If a Disqualified Person becomes a Lender hereunder in violation of the provisions of this Agreement and without the Borrower’s written consent, such Disqualified Person shall not (1) be entitled to any of the rights or privileges enjoyed by the other Lenders with respect to voting, information and lender meetings, be entitled to any expense reimbursement or indemnification under the Loan Documents, and nothing in the Loan Documents shall restrict the rights and remedies of the Loan Parties against such Disqualified Person, receive any other information or reporting provided by the Borrower, the Administrative Agent or any other Lender, attend or participate in meetings attended by the Lenders and the Administrative Agent or be entitled to access any electronic site established for Lenders or confidential
communications from counsel to or financial advisors of the Administrative Agent or the Lenders.

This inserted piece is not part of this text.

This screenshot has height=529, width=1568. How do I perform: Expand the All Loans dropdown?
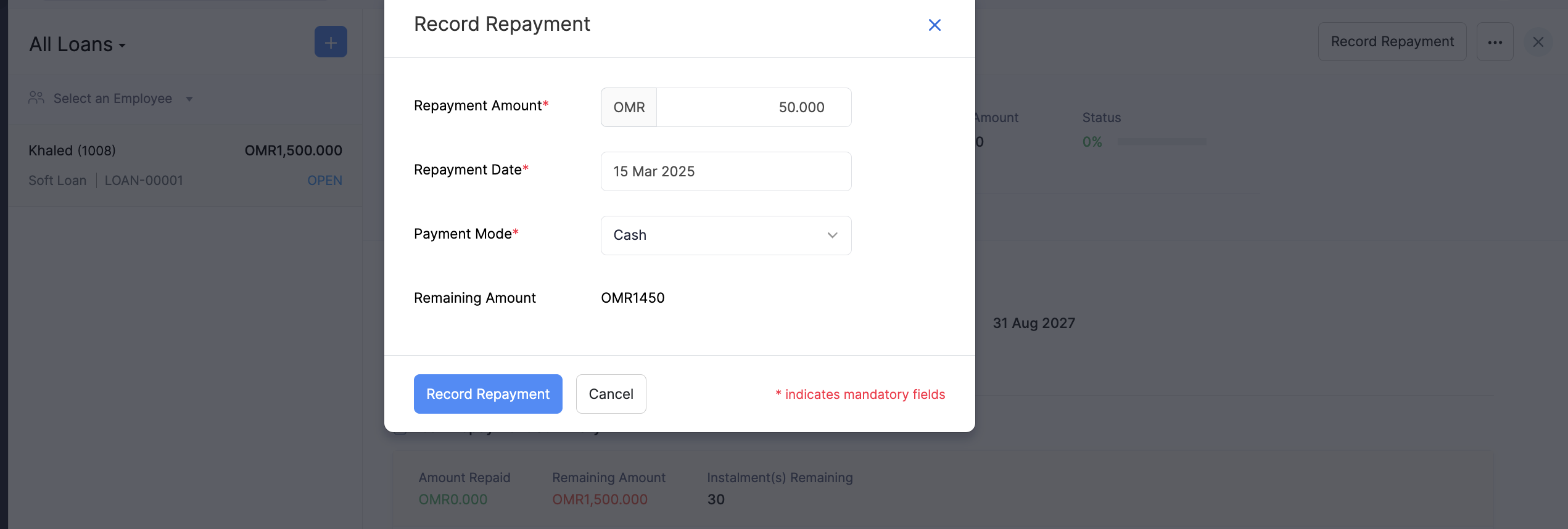pos(76,44)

“Dollars”, “dollars” or “$” shall mean lawful money of the United States of America. “EEA Financial Institution” means (a) any credit institution or investment firm established in any EEA Member Country which is subject to the supervision of an EEA Resolution Authority, (b) any entity established in an EEA Member Country which is a parent of an institution described in clause (a) of this definition or (c) any financial institution established in an EEA Member Country which is a subsidiary of an institution described in clauses (a) or (b) of this definition and is subject to consolidated supervision with its parent.
“EEA Member Country” means any of the member states of the European Union, Iceland Liechtenstein and Norway.

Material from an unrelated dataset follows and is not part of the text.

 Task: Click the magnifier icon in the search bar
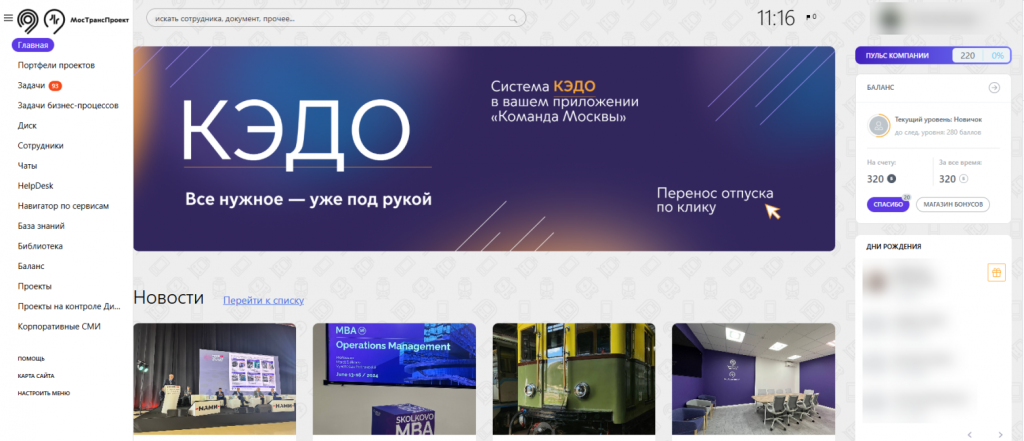pyautogui.click(x=514, y=18)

“EEA Resolution Authority” means any public administrative authority or any person entrusted with public administrative authority of any EEA Member Country (including any delegee) having responsibility for the resolution of any EEA Financial Institution.

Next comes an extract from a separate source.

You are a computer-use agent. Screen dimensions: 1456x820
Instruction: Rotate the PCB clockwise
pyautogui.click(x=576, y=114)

“Effective Date” shall mean the date on which the conditions precedent set forth in Section 4.01 have been satisfied, which date is September 29, 2020.
“Eligible Assignee” shall mean any Person other than a natural Person or a Defaulting Lender that is (a) a Lender, an Affiliate of any Lender or a Related Fund (any two or more Related Funds being treated as a single Eligible Assignee for all purposes hereof) or (b) a commercial bank, insurance company, investment or mutual fund or other entity that is an “accredited investor” (as defined in Regulation D) and which extends credit or buys loans in the ordinary course; provided that notwithstanding anything herein to the contrary, “Eligible Assignee” shall not include any Person that is a Loan Party (other than the Borrower to the extent provided in Section 9.04(k)), any of the Loan Parties’ Affiliates (other than Affiliated Lenders to the extent provided in Section 9.04(l)), any Subsidiaries or any Disqualified Person.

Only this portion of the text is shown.